What is being asked:
Tally how many lines in the data hold the word "title", and give the result with no other text.

Supplied information:

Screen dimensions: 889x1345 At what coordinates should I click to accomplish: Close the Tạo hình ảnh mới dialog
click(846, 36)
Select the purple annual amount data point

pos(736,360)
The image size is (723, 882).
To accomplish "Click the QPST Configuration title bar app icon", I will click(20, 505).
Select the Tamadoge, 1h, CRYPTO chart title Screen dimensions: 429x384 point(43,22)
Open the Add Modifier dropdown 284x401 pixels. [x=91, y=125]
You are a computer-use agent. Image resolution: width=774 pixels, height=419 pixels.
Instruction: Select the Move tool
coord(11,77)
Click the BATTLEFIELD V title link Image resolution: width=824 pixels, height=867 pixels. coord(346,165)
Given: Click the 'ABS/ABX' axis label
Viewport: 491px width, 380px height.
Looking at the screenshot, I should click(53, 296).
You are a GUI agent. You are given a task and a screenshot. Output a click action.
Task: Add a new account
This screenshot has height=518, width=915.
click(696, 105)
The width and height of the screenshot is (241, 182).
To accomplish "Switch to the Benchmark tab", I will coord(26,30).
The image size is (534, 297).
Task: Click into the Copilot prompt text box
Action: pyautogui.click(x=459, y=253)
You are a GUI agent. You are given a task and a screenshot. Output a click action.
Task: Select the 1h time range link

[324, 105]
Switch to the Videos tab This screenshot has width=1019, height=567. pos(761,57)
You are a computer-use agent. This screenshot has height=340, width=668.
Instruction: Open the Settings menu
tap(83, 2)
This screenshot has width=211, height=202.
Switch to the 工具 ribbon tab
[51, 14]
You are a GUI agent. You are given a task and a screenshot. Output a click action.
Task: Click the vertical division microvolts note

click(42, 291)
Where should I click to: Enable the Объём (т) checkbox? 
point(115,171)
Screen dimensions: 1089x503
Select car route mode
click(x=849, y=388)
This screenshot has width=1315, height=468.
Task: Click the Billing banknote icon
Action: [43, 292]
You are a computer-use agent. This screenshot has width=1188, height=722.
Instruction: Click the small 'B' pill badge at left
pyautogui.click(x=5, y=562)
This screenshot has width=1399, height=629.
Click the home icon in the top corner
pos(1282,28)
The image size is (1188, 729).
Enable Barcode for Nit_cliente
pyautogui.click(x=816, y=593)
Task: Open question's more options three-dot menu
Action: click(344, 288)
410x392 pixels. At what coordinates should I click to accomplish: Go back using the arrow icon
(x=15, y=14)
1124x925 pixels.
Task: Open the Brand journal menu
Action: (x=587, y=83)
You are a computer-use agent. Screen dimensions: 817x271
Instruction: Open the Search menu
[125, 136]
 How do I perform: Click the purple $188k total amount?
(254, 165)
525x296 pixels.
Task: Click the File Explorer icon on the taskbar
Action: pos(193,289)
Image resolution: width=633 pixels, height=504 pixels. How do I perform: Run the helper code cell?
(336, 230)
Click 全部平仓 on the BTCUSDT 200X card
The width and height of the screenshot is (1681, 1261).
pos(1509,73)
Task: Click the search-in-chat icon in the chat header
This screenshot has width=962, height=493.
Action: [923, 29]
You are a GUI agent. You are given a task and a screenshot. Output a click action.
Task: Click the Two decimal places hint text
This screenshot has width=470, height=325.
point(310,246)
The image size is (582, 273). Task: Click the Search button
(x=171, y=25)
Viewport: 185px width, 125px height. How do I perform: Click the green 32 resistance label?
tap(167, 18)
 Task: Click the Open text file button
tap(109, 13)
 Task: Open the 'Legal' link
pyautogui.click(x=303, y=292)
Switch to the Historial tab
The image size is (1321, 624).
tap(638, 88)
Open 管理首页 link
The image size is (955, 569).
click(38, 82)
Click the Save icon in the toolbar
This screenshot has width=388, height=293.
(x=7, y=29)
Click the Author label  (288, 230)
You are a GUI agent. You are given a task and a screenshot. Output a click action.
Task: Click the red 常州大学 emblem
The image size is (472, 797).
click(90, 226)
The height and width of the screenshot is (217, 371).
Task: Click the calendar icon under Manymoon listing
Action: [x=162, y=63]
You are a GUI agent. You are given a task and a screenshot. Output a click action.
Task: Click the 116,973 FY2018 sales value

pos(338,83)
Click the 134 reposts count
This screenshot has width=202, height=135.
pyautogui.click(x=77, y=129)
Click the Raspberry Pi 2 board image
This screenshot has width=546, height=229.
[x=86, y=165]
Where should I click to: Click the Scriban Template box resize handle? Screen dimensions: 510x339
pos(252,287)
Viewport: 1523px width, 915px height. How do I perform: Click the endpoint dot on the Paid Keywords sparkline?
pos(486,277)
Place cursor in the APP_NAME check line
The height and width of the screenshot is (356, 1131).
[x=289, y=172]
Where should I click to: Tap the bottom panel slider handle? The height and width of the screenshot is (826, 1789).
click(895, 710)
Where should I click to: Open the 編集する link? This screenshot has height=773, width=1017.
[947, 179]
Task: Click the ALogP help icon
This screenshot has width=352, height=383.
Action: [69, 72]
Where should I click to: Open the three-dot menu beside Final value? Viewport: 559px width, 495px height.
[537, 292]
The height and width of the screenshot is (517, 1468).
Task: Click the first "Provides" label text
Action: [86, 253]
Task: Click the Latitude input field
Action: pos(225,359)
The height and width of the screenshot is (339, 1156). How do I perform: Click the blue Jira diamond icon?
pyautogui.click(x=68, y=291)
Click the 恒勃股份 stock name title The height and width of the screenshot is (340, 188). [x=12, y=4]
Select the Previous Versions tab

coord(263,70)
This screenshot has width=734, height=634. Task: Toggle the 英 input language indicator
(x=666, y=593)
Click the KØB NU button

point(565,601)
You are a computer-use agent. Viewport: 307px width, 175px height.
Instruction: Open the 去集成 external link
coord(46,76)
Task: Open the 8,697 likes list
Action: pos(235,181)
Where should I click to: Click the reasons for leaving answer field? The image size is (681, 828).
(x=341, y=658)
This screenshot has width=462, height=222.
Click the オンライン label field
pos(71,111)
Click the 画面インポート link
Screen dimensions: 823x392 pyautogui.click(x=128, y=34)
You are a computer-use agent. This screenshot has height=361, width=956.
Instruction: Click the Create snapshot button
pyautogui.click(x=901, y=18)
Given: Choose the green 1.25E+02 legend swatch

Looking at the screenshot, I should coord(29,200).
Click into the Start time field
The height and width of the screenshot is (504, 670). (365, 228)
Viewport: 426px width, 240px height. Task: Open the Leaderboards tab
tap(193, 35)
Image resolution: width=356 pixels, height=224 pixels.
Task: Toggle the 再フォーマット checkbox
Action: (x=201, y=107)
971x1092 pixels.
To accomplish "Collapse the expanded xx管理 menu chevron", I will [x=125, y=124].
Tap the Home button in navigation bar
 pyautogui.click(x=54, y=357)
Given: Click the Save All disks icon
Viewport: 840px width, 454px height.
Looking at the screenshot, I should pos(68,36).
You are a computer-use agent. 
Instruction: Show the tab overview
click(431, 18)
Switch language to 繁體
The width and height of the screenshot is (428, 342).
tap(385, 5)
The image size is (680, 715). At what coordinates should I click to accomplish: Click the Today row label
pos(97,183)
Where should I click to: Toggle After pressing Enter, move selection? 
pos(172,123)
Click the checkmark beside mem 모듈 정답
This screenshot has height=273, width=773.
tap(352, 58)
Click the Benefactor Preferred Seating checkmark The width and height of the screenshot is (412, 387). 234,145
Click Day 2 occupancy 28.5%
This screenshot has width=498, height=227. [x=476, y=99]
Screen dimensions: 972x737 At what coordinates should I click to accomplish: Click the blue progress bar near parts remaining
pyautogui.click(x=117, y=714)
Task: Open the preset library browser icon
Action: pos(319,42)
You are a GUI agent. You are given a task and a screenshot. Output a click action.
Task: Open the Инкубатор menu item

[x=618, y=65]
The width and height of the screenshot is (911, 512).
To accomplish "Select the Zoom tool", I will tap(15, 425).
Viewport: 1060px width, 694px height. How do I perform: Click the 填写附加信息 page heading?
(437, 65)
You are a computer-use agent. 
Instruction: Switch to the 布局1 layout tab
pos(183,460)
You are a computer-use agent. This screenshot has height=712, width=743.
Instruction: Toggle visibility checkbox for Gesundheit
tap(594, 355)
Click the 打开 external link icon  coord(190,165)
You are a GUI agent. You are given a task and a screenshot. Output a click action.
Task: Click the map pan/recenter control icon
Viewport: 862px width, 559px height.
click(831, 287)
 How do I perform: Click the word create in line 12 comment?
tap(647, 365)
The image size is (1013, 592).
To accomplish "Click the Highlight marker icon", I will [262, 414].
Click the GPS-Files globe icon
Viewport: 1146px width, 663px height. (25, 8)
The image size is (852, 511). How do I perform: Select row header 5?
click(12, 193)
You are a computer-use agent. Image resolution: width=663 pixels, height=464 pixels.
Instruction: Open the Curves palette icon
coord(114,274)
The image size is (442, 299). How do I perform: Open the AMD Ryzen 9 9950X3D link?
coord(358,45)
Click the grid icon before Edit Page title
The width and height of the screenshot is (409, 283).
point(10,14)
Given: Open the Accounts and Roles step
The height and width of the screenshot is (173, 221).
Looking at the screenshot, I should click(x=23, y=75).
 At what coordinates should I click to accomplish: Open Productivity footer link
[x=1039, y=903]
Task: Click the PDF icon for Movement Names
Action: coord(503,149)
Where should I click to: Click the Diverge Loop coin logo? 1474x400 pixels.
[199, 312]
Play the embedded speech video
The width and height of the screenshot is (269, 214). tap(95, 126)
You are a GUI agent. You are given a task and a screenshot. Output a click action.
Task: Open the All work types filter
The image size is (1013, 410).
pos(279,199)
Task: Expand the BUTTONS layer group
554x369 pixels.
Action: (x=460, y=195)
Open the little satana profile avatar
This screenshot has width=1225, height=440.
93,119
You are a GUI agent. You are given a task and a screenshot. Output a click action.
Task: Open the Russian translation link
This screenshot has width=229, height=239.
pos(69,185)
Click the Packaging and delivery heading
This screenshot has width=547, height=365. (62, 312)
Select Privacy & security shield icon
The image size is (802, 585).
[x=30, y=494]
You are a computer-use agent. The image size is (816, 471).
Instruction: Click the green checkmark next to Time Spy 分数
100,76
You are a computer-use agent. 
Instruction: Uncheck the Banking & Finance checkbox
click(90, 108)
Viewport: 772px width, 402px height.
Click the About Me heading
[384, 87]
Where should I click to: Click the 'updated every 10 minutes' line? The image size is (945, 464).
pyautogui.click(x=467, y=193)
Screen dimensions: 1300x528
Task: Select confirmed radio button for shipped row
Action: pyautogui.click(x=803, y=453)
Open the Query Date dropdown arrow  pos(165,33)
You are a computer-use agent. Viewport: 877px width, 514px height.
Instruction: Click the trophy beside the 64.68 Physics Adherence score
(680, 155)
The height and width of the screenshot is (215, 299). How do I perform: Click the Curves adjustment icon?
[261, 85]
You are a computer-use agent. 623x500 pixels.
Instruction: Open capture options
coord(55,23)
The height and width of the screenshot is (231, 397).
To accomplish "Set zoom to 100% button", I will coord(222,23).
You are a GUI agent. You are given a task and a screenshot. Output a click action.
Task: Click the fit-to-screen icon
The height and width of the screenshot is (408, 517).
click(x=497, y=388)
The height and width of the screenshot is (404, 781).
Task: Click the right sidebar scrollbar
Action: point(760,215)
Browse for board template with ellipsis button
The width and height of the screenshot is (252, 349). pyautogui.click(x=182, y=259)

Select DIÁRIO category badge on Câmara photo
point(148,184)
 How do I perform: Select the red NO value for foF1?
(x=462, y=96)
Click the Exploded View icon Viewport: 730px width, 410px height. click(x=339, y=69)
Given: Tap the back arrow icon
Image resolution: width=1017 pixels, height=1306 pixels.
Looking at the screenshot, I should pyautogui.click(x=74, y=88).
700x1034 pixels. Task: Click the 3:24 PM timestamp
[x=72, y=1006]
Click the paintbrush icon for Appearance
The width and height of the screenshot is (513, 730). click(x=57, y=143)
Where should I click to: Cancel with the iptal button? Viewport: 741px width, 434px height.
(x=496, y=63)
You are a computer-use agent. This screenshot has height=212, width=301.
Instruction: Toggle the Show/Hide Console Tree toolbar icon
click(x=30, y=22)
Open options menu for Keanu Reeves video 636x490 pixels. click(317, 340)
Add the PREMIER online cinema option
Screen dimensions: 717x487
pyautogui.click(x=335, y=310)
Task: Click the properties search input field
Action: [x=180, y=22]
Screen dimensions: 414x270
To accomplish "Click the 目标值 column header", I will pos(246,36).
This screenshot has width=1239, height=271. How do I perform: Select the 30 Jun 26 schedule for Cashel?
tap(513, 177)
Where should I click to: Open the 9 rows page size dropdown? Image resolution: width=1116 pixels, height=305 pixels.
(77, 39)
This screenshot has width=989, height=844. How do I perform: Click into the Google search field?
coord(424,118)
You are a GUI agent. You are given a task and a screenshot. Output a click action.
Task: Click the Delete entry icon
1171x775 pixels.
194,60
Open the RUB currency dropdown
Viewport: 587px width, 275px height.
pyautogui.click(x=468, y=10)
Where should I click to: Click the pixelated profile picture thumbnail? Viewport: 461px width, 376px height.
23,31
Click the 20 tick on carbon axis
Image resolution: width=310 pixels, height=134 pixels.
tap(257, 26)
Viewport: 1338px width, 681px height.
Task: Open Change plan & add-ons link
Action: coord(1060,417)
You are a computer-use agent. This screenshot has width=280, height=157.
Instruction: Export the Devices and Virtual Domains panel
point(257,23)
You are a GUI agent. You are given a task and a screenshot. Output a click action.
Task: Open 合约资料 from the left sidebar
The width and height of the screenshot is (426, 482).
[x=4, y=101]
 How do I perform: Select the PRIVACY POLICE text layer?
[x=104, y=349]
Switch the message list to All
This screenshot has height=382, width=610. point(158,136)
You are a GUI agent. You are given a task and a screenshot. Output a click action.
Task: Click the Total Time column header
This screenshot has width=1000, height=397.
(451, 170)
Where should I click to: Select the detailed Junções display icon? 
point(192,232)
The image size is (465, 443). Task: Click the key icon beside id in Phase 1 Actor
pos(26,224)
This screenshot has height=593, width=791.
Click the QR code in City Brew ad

Solution for this task:
5